++++ Extracted entries ++++
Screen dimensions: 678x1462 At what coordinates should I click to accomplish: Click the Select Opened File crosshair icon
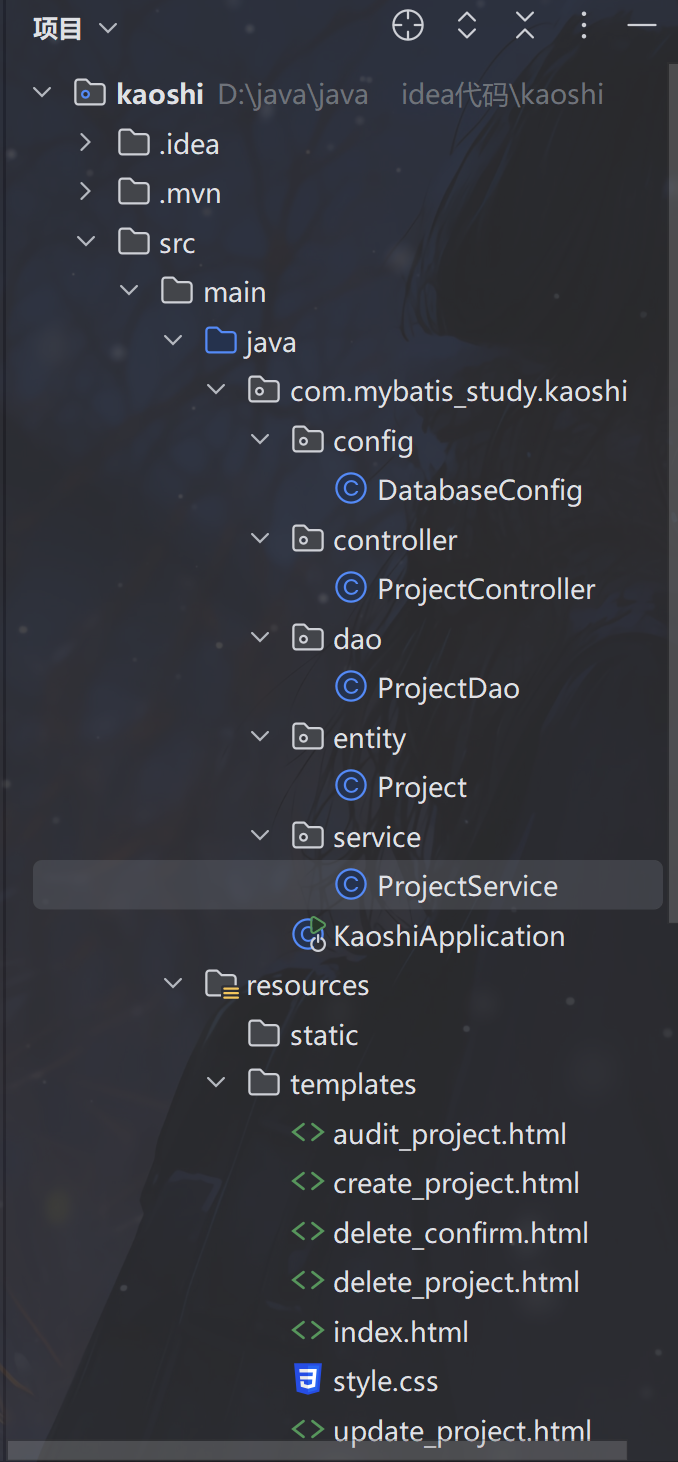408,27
++++
++++ Extracted entries ++++
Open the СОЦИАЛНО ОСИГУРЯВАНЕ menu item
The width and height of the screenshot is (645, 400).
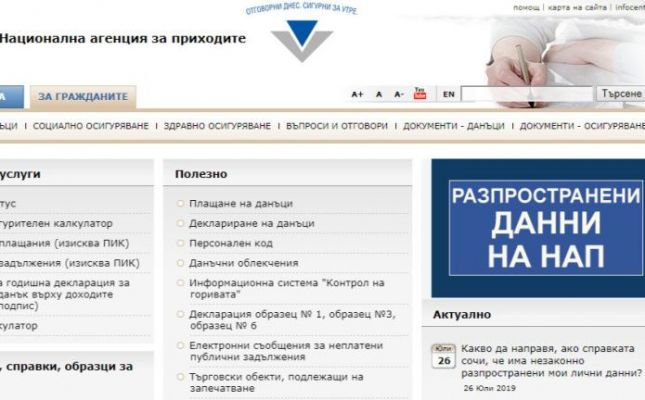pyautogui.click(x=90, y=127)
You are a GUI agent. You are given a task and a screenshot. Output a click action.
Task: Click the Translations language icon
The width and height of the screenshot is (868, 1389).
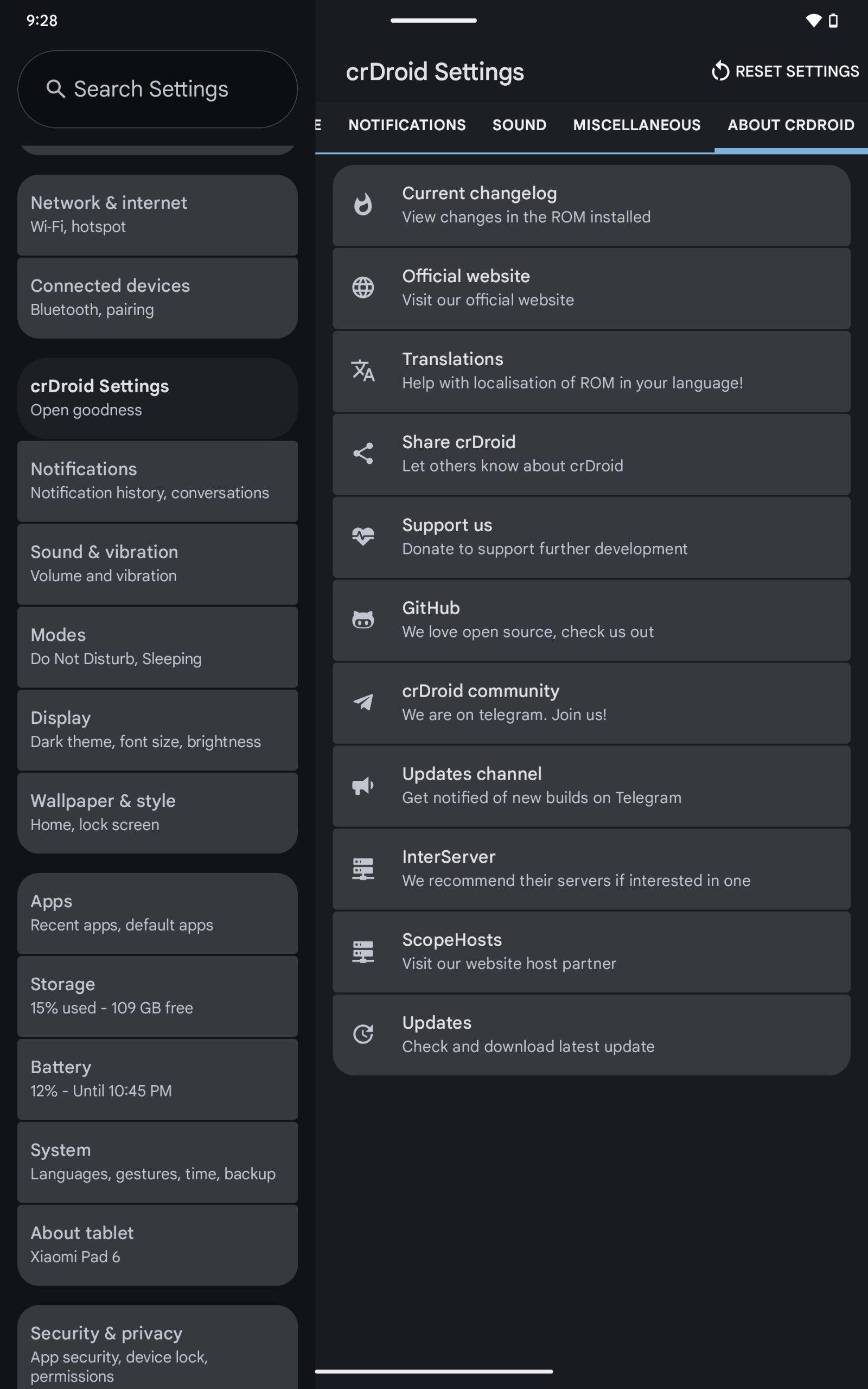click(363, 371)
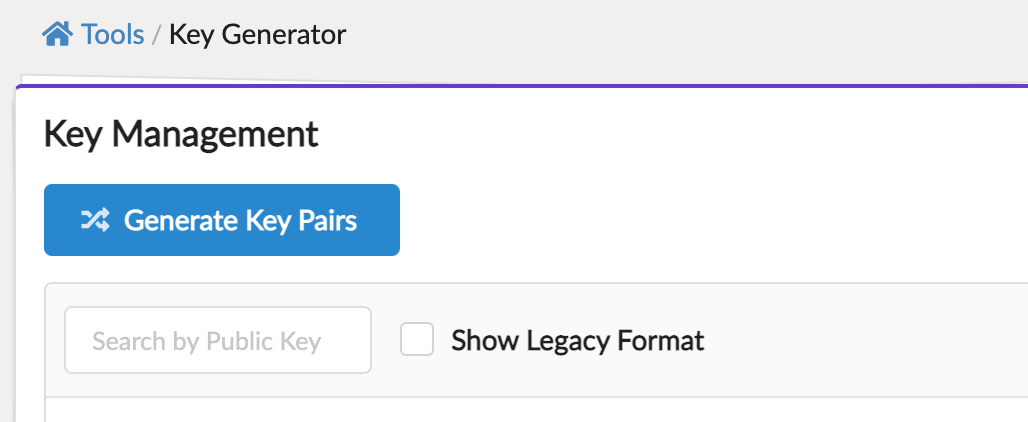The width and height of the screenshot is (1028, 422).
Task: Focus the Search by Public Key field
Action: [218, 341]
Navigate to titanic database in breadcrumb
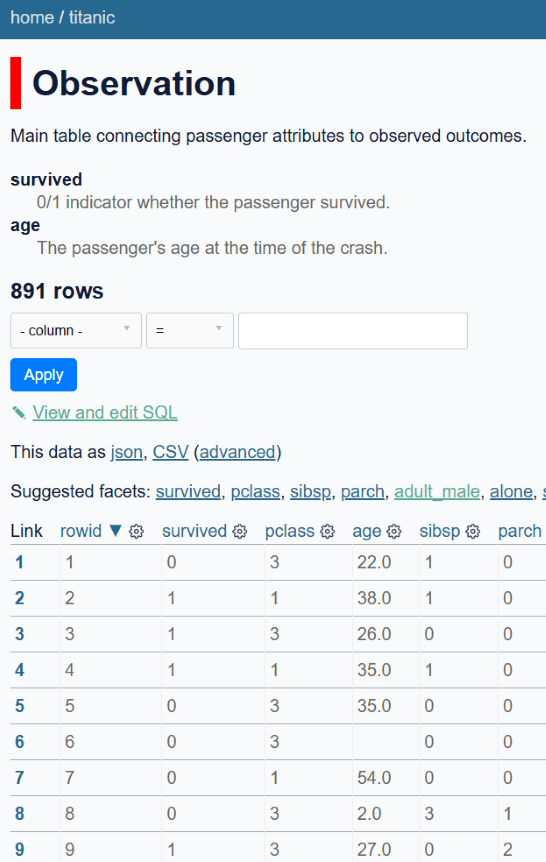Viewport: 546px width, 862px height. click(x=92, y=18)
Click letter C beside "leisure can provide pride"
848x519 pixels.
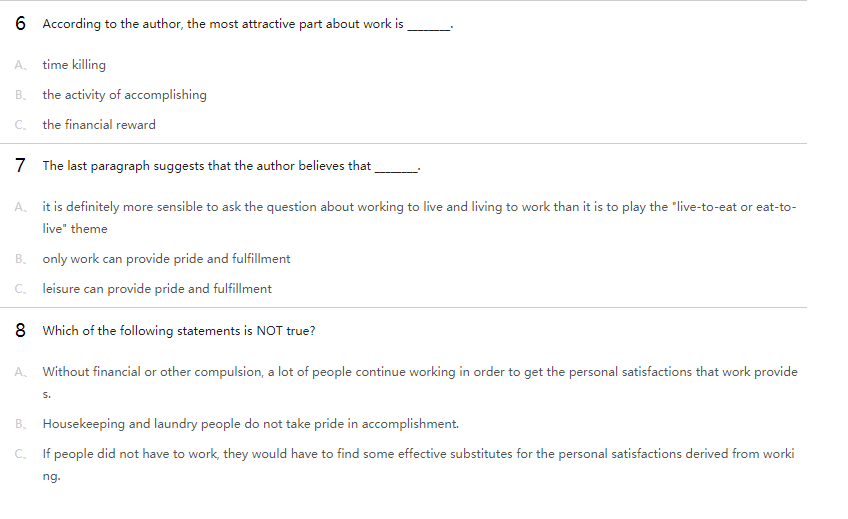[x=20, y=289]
++++
++++ Extracted entries ++++
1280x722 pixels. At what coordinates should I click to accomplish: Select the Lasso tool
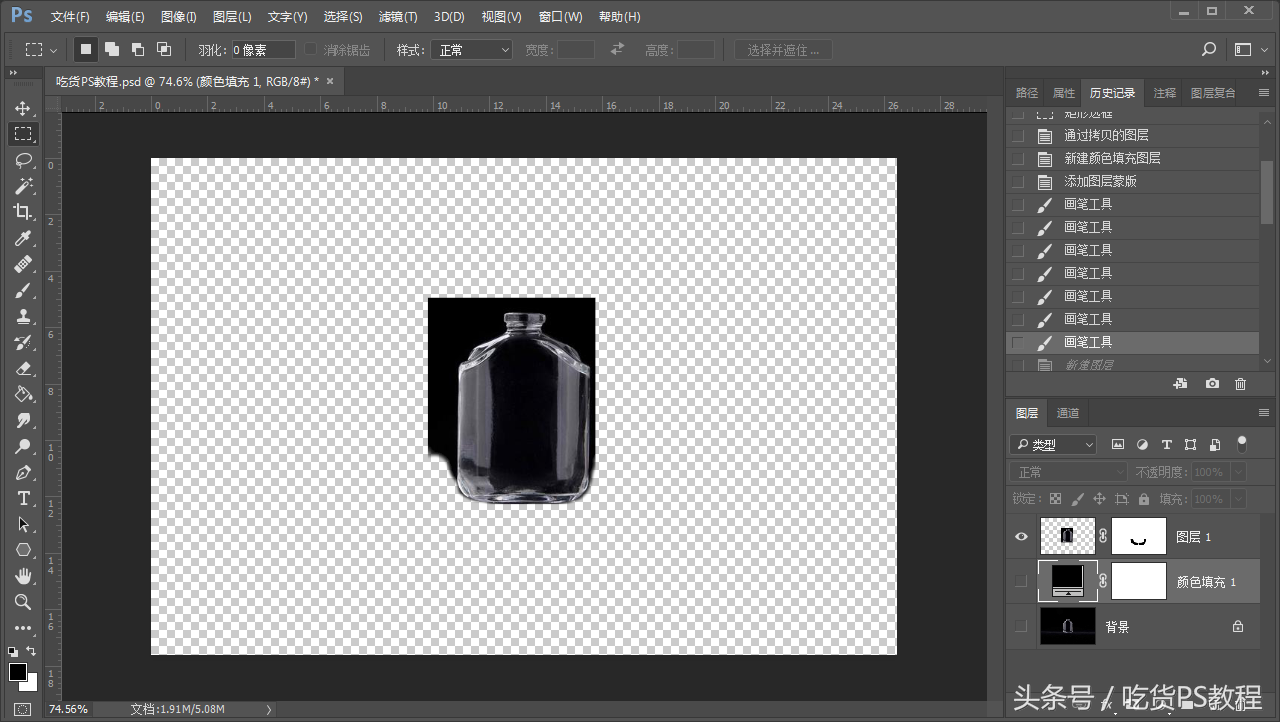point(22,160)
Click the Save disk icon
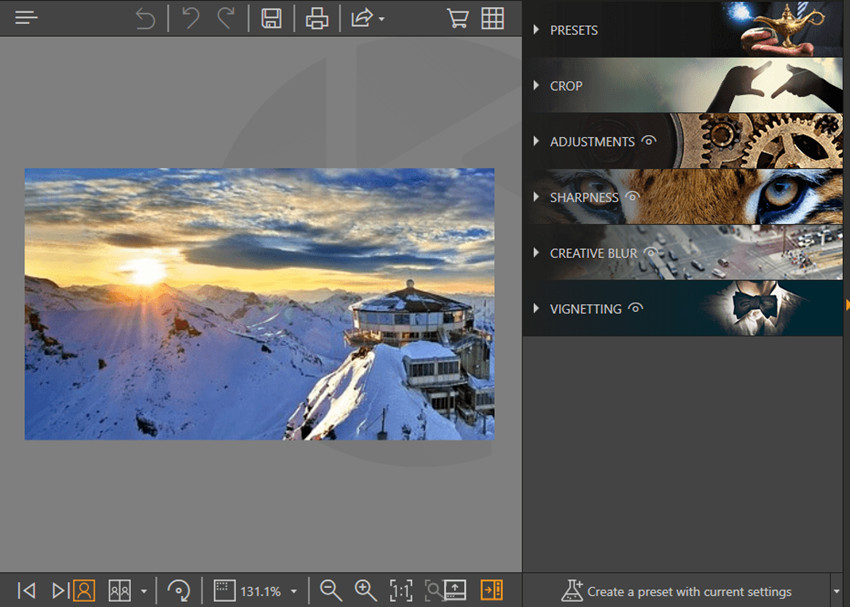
++++
_What to do:_
Nothing but the lines from the one with "The width and height of the screenshot is (645, 400)." up to and including the one with "Task: Click the Translations language icon" should be printed, exactly as they read above. Please keep the pictures out.

_Solution to the exercise:_
The width and height of the screenshot is (645, 400).
pyautogui.click(x=90, y=127)
You are a GUI agent. You are given a task and a screenshot. Output a click action.
Task: Click the Translations language icon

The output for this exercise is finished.